8.1 Hardy-Weinberg equilibrium and its assumptions

Hardy-Weinberg Equilibrium Fundamentals

Hardy-Weinberg equilibrium (HWE) predicts that allele and genotype frequencies in a population will stay constant from generation to generation, as long as no evolutionary forces are acting on that population. It serves as the null hypothesis in population genetics: if a population isn't in HWE, something interesting is happening evolutionarily.

By comparing real populations against this idealized baseline, researchers can pinpoint which forces (mutation, selection, migration, drift) are driving genetic change.

Assumptions of Hardy-Weinberg Equilibrium

HWE only holds when five strict conditions are met. In reality, natural populations almost never satisfy all five, which is exactly why the model is useful: violations point you toward the evolutionary forces at work.

• Large population size — Minimizes genetic drift, the random fluctuation of allele frequencies that hits small populations hardest. In a population of 50 individuals, chance alone can shift allele frequencies dramatically; in a population of 500,000, those random effects average out.
• Random mating — Every individual is equally likely to mate with any other, regardless of genotype. No sexual selection, no assortative mating (where similar phenotypes preferentially pair up), and no inbreeding.
• No mutation — No new alleles are introduced, and existing alleles aren't converted into different forms. This keeps the allele pool unchanged between generations.
• No migration (gene flow) — No individuals enter or leave the population. Immigration brings in new alleles; emigration removes them. Either disrupts equilibrium.
• No natural selection — All genotypes survive and reproduce equally well. No genotype has a fitness advantage or disadvantage.

Calculations with Hardy-Weinberg Equations

Two equations form the core of HWE calculations.

Allele frequency equation:

$p + q = 1$

Here, p is the frequency of the dominant allele (e.g., A) and q is the frequency of the recessive allele (e.g., a) in a two-allele system. Since these are the only two options, their frequencies must add to 1.

Genotype frequency equation:

$p^2 + 2pq + q^2 = 1$

• $p^2$ = frequency of homozygous dominant individuals (AA)
• $2pq$ = frequency of heterozygous individuals (Aa)
• $q^2$ = frequency of homozygous recessive individuals (aa)

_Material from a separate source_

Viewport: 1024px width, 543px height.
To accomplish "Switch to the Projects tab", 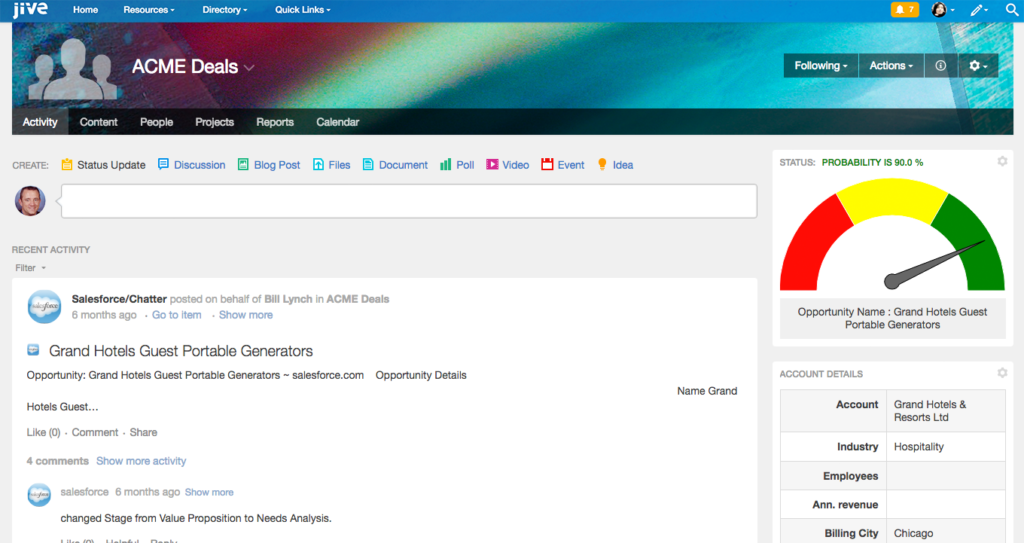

This equation is just the binomial expansion of $(p + q)^2$, which makes sense because each individual receives one allele from each parent independently.

Typical problem-solving steps:

1. Identify what you know. Usually you're given the frequency of the recessive phenotype, since that's the only genotype you can identify directly from phenotype alone.

2. Set $q^2$ equal to the recessive phenotype frequency.

3. Take the square root to find $q$.

4. Calculate $p = 1 - q$.

5. Plug $p$ and $q$ into the genotype equation to find $p^2$, $2pq$, and $q^2$.

Example: Suppose 16% of a population shows the recessive phenotype.

1. $q^2 = 0.16$

2. $q = \sqrt{0.16} = 0.4$

3. $p = 1 - 0.4 = 0.6$

4. Genotype frequencies: $p^2 = 0.36$ (AA), $2pq = 0.48$ (Aa), $q^2 = 0.16$ (aa)

So 48% of the population are carriers (heterozygotes), which is a result you can't observe directly from phenotype but can estimate using HWE.

You can also calculate allele frequencies from genotype counts:

• $p = p^2 + \frac{1}{2}(2pq)$
• $q = q^2 + \frac{1}{2}(2pq)$

These formulas count up all copies of each allele: homozygotes contribute two copies, heterozygotes contribute one.

Interpretation of Hardy-Weinberg Results

When observed genotype frequencies match HWE predictions, the population is in equilibrium for that locus, and there's no evidence of evolutionary forces acting on it.

When observed and expected frequencies don't match, one or more assumptions are being violated. For instance, an excess of homozygotes compared to HWE expectations can signal inbreeding, while a deficit of one homozygous class might indicate selection against that genotype.

Common applications:

• Estimating carrier frequencies for recessive genetic disorders (e.g., cystic fibrosis, where roughly 1 in 25 individuals of European descent is a carrier)
• Detecting selection pressure by comparing observed vs. expected genotype frequencies over time
• Establishing a baseline before testing for specific evolutionary mechanisms

Keep in mind that HWE is a theoretical model. Its power comes not from perfectly describing real populations, but from giving you a precise expectation to test against. When reality departs from the model, that departure tells you something about evolution in action.